Третий эпизод относится уже к середине 1950 годов. Я сидел перед пишущей машинкой в своей нью-йоркской квартире на Перри-стрит в районе Гринич-виллидж. И снова была летняя послеобеденная жара. За открытым окном колыхались ветви огромного китайского ясеня, и сквозь эти ветви откуда-то сверху доносился непрерывный перестук, словно там долбил ствол какой-то чрезвычайно энергичный дятел. Но это был не дятел, а машинистка, которая долбила на машинке этажом выше. Сделать ничего было нельзя; я злился, злился — но в конце концов развеселился и сочинил стихотворение, которое начиналось так:
Птица Пишмашинка с пестрым хохолком! Будем мы с тобою весело вдвоем Весело чирикать день за днем, Пока не заманим песенкой в наш дом Другую Пишмашинку!
Перепечатывая это стихотворение, я поспешил, и из-за плохо вставленного листа бумаги строчки поползли вкривь и вкось. Мой четырехлетний сын, вертевшийся рядом, сказал, что у меня получилась птичка. Он попросил меня сделать еще одну, и я для его удовольствия сотворил еще несколько птичек, а также человечков. Картинки очень понравились моему сыну — ему даже показалось, будто он сам их нарисовал. Я ликовал вместе с ним. Я почувствовал, что мне удалось победить механическую косность печатной машинки, этого тотемного знака цивилизации, и вновь пробиться к чему-то первозданному и девственному. То, что моя победа выросла из шутки, делала ее не менее серьезной в моих глазах.

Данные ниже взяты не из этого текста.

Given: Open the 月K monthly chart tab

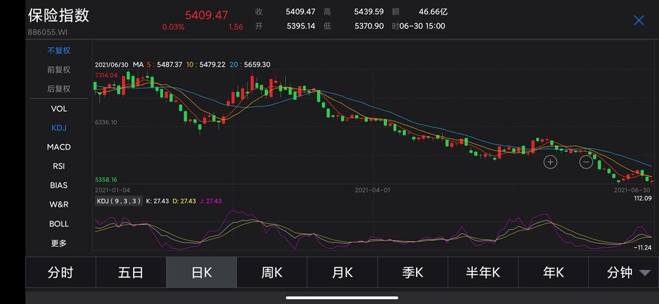Looking at the screenshot, I should [342, 272].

Эти три эпизода — своего рода духовный триптих — кажутся мне относящимися к чему-то глубинному в душе, к тому средоточию, где рождается мир, к сокровенному сердцу творения, откуда берет начало таинственная тропинка поэзии. Я думаю, что никакое искусство, тем более никакое эмоциональное искусство, способное породить то, что Федерико Гарсиа Лорка назвал “темном звуком” (sonidos negros), не возникнет, если его создатель не приникнет к этому тайнику земли. Мой триптих, прикасаясь к этому средоточию, напоминает о родстве со стихиями, о той чувственной и духовной связи с землей и небом, что позволяет индейцам-могавкам с изумительным чувством равновесия расхаживать по самому краю высочайших небоскребов. Красная тотемная фигурка, слепленная мною в раннем детстве, и мой священный ручей как будто явились прямиком из индейской легенды, а фигурки птиц и людей, возникшие из моей пишущей машинки, честное слово, очень напоминают петроглифы, что коренные американцы оставляли на каменных стенах своих пещер как отражение живого мира, с которым они были в неразрывной связи, и как благодарную дань этому миру.

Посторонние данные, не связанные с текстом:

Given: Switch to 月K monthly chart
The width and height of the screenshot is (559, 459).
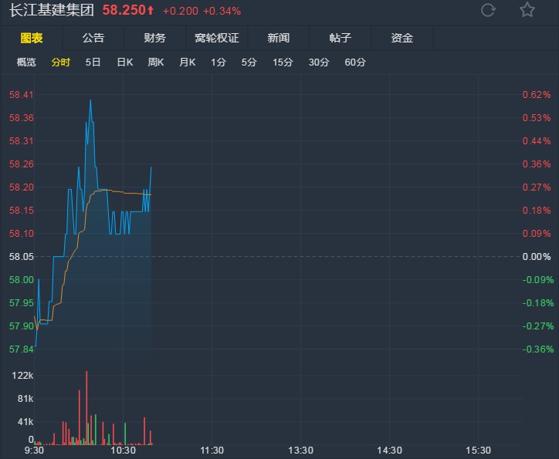Looking at the screenshot, I should (x=187, y=62).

Каждый настоящий художник исходит, я полагаю, из этого недвижного средоточия; был ли он, в моем случае, усилен той скромной долей индейской крови (крови чокто), что течет в моих жилах, не могу судить. Как я уже рассказывал в “Армейском отродье”, еще задолго до того, как я узнал об индейском происхождении моей матери, я уже ощутил родство с первыми обитателями тех мест, где я вырос: “В течение всего детства я отождествлял себя с индейцами — не кочевыми индейцами вестернов, фальшивость которых я ощутил очень рано, а оседлыми индейцами лесов, встречавшими первых белых поселенцев; не индейцев с томагавками и боевыми воплями, а следопытов и охотников, скрытно движущихся по лесу. Я находил в пещерах наконечники их стрел; я представлял себя индейцем, когда бродил по окрестным лесам, сооружал шалаш из ореховых веток на берегу илистого ручья и когда осторожно крался в кустарнике, прислушиваясь к малейшему звуку, зловещему шороху змеи или внезапному всплеску перепелиного выводка:
Как в темной туче солнечные всплески, Так перепел скрывается в подлеске. Хруст ветки - и внезапных крыл сверканье, Земли и неба бракосочетанье.
И теперь, полвека спустя, я все еще могу в глубине души ощутить этот внезапный взлет перепела, что, как меткий удар кисти или безошибочный росчерк пера, соединяет землю и небо в единой гармонии, без которой нет поэзии.